Records contained in a dataset:
BEGIN
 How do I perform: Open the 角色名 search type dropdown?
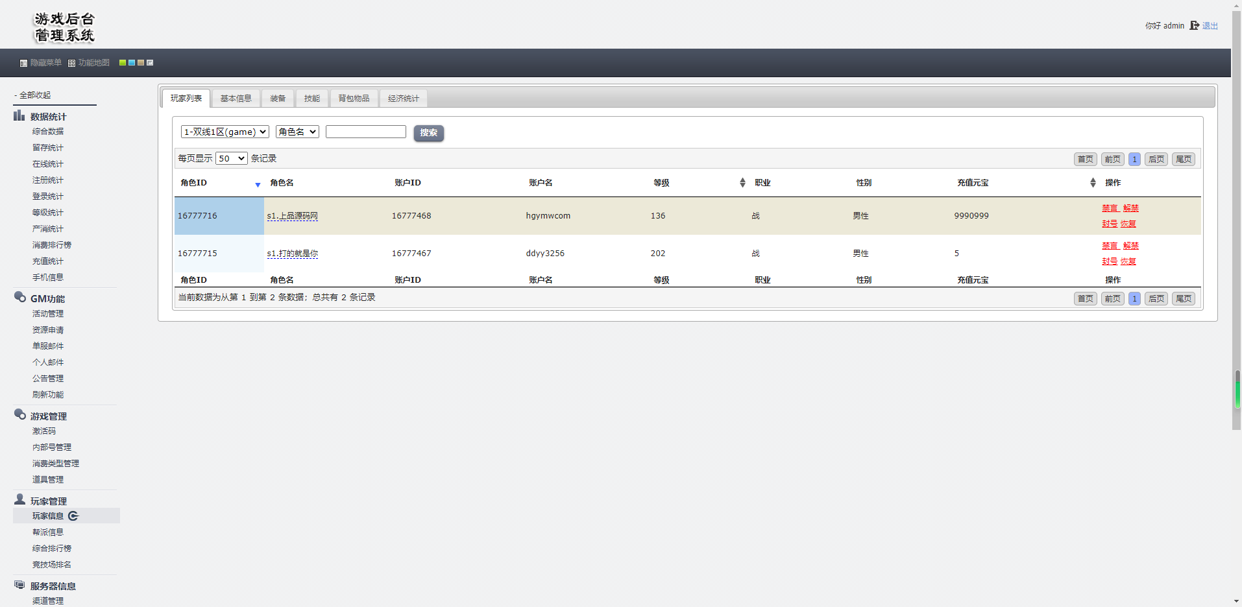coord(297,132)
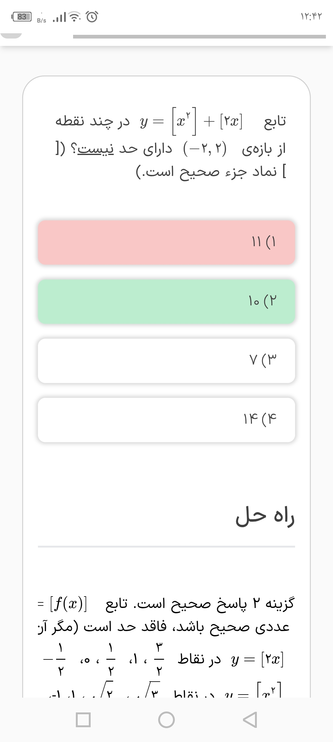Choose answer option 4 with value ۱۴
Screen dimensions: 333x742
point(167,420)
END
BEGIN
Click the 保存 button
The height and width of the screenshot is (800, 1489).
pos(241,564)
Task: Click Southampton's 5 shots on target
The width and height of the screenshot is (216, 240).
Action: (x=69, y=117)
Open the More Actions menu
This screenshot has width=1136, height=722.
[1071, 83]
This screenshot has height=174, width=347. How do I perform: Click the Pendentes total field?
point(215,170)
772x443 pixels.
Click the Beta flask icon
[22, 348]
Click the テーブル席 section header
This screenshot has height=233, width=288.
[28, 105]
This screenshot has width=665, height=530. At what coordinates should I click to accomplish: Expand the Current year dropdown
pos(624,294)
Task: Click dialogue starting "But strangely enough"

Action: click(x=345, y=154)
END
BEGIN
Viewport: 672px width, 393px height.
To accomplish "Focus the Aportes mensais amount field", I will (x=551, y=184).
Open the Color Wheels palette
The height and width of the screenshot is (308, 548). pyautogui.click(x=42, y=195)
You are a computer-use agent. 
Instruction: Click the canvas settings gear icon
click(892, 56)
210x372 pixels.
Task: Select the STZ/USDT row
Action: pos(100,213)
END
• Problem requirements
From the data above, output only the lines between the line containing "Open the More Actions menu" and the line containing "772x443 pixels.", inclusive, exactly as written.

• Answer box
Open the More Actions menu
This screenshot has width=1136, height=722.
[1071, 83]
This screenshot has height=174, width=347. How do I perform: Click the Pendentes total field?
point(215,170)
772x443 pixels.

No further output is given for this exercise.